Back to Basics
Wir kommen aus einer Zeit der Extreme und Verheißungen. Disruption, Rebellion, Hauptsache umwälzend! Doch was hat funktioniert? Und was haben hochgehängte Change-Initiativen und große Transformationsprojekte wirklich verändert? Ernüchterung macht sich breit. New Work, Agilität, demografischer Wandel, Dekarbonisierung, Digitalisierung: Wo bleibt die Zeitenwende? Haben wir die Dinge wirklich fundamental verändert?
Die Wahrheit ist: Es gibt keine „silver bullet“, mit der sich Veränderungsmüdigkeit, -anstrengung und -konflikte auf einen Schlag auflösen würden. Was gelingt, gelingt in Schritten. In der Balance aus ambitionierten Zielen und pragmatischen Lösungen. Oder, wie Carsten Breuer, der Corona-General und neu berufene Generalinspekteur der Bundeswehr, es in dieser Ausgabe auf Seite 70 zusammenfasst: „Es ist keine Zeit für Goldrandlösungen!“
Es ist Zeit für eine neue Ausgewogenheit. Zeit für Augenmaß und solides Handwerk – eben „back to basics“. Der Gedanke zieht sich durch die Beiträge unserer Autorinnen und Autoren. Zum Beispiel der zur Change-Kommunikation. Hier wird klargestellt: Bevor wir forsche Ansagen machen, sollten wir verstehen, was die Betroffenen umtreibt. Oder jener Beitrag zu Evidence Based Change Management. Hier heißt es: Bevor wir große Würfe planen, sollten wir ermitteln, was die relevanten Fragen sind und ob es Anhaltspunkte dafür gibt, dass unsere Lösungen funktionieren.
Auch mit Blick auf Leadership gilt: Bevor wir Projektleitende zu den neuen Change-Heroen erklären und diese überfordern, sollten wir Führung und Verantwortung teilen und alle in Sachen Change befähigen. Und was lässt sich zu den Fuck-ups sagen, die Change-Projekte mit sich bringen? Bevor wir das Scheitern zur Lust verklären, sollten wir die Möglichkeiten zu scheitern minimieren und sicherstellen, dass wir aus Fehlern lernen.
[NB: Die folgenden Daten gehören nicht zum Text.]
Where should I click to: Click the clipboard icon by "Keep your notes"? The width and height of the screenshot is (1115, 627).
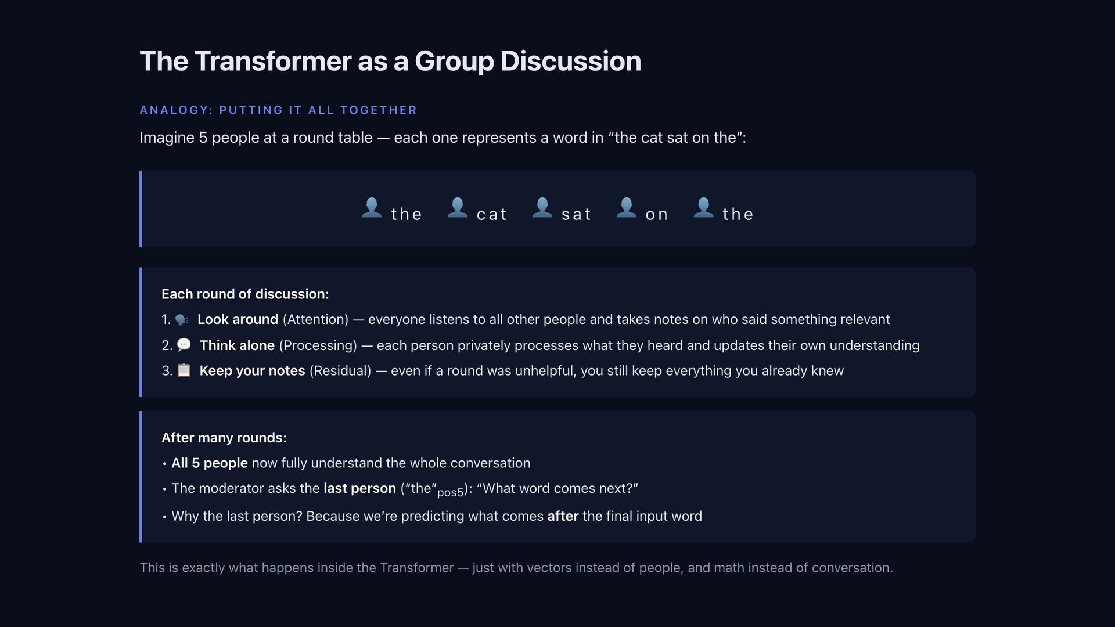click(x=184, y=370)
Auch zur viel zitierten „Change Fatigue“ kommt unsere Autorin zu einem überraschenden Fazit: Bevor jeder einzelne von uns im Change-Hamsterrad seine Kräfte erschöpft, sollten wir den Wandel lieber in Teams bewältigen und sogar schätzen lernen. Und Strategie? Da gilt: Bevor wir von allen erwarten, dass sie ihr Mindset ändern, sollten wir die Rahmenbedingungen schaffen, die ein neues Verhalten ermöglichen. Und simpel, aber schlagend: Bevor wir Agilität von Führungskräften und Mitarbeitenden fordern, sollten wir als Change-Profis bei uns selbst anfangen.
Wer erinnert sich nicht an Beppo Straßenkehrer aus Momo, der dem kleinen Mädchen erklärt, dass die große Aufgabe nur erreichbar ist, wenn man sie Schritt für Schritt angeht? Ein wichtiger erster Schritt ist immer, sich über grundsätzliche Rollen im Change (Projektleitung, Führungskraft, Change Manager) zu verständigen, Aufgaben zu definieren, Strukturen festzulegen. Denn ohne den Besen in der Hand, mit der wir die Straße auch tatsächlich freiräumen, wird sie nicht begehbar. Und das bleibt das Ziel für alle neuen Wege, die wir uns mit gutem Projekt- und Change Management bahnen.